Causes for concern/Possible rollback reasons:
Steps:
Adapted from LMS/Studio Rollback#Code.
Rollback edxapp code from Django 1.11 to Django 1.8
The following migrations would be created by upgrading from Django 1.8 to 1.11:
app | name | django version | edx-platform table? * | notes |
---|---|---|---|---|
admin | 0002_logentry_remove_auto_add | 1.9 | no | This is a DB no-op. |
auth | 0007_alter_validators_add_error_messages | 1.9 | no | Unclear to me if this is a no-op, but it certainly was fast in loadtest. |
auth | 0008_alter_user_username_max_length | 1.10 | no | Super time consuming in loadtest! |
sites | 0002_alter_domain_unique | 1.9 | no | No-op in prod DB because domains are already unique. |
certificates | 0014_change_eligible_certs_manager | <= 1.10 | yes | |
course_modes | 0011_change_regex_for_comma_separated_ints | <= 1.10 | yes | New CSV validation will pass, and this migration will not modify the DB. |
third_party_auth | 0015_remove_icon_class_image_secondary_fields | <= 1.10 | yes | Drops three columns from table "third_party_auth_ltiproviderconfig"; should be super quick since this table is empty in prod. |
* = i.e. is this migration committed to edx-platform codebase.

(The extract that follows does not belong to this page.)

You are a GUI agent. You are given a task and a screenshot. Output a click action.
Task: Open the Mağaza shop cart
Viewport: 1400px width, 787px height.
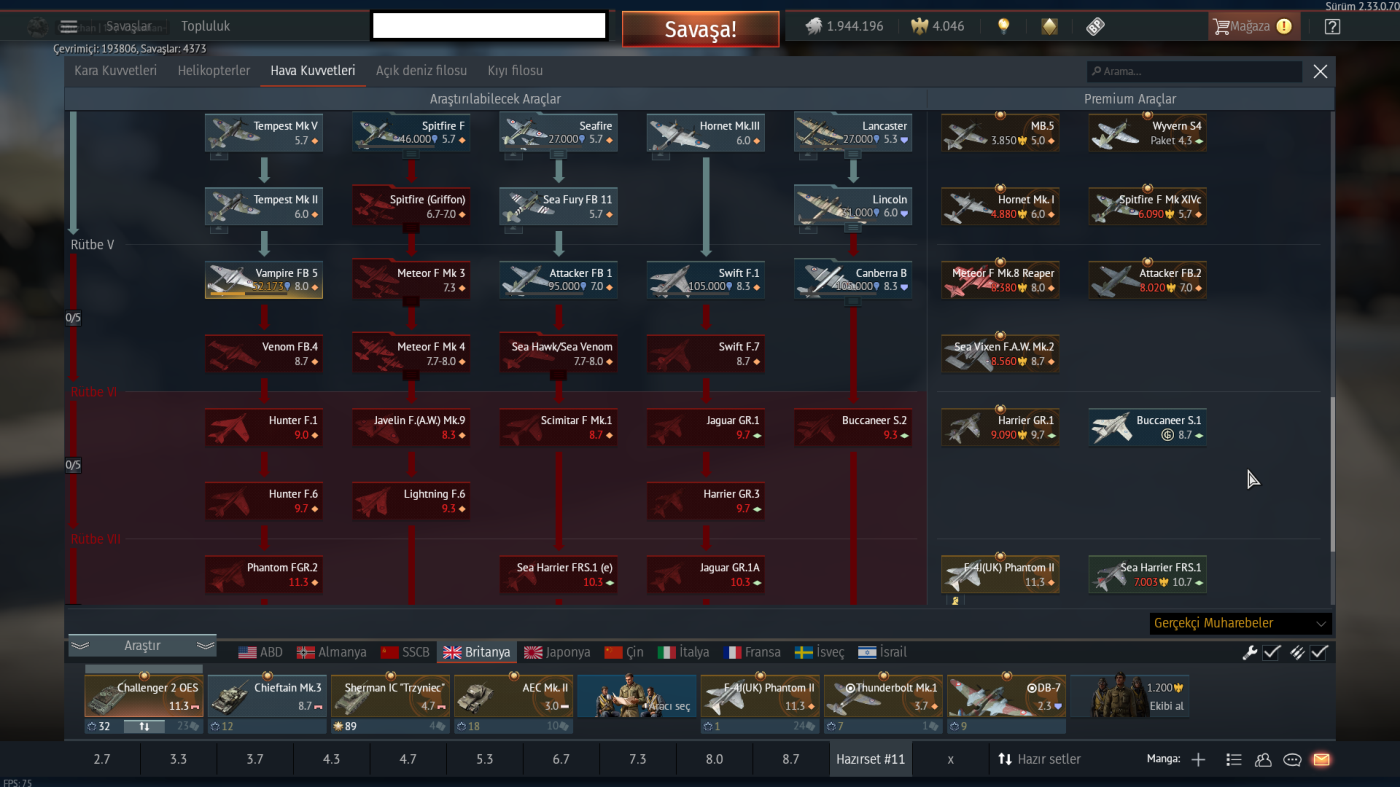[1253, 27]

The auth/0008_alter_user_username_max_length migration took over 1 hour in loadtest before we terminated it. This is the SQL corresponding to the migration:
$ ./manage.py lms --settings=aws sqlmigrate auth 0008_alter_user_username_max_length BEGIN; -- -- Alter field username on user -- ALTER TABLE `auth_user` MODIFY `username` varchar(150) NOT NULL; COMMIT; |
This migration causes a temp auth_user table to be rebuilt, all while locking the table. This operation took over an hour in loadtest, presumably because there are so many automatically generated test users. Running this query against an RDS instance restored from a recent prod snapshot took 22 minutes:
The third_party_auth/0015_remove_icon_class_image_secondary_fields migration has rollback implications because it drops columns from a table. According to Everything About Database Migrations, we normally avoid dropping columns, but this migration stems from a model derived from Django itself which we have little control over. Fortunately, this table is currently EMPTY in prod, so In the case of a code rollback back to Django 1.8 this table should be trivial to roll back as well.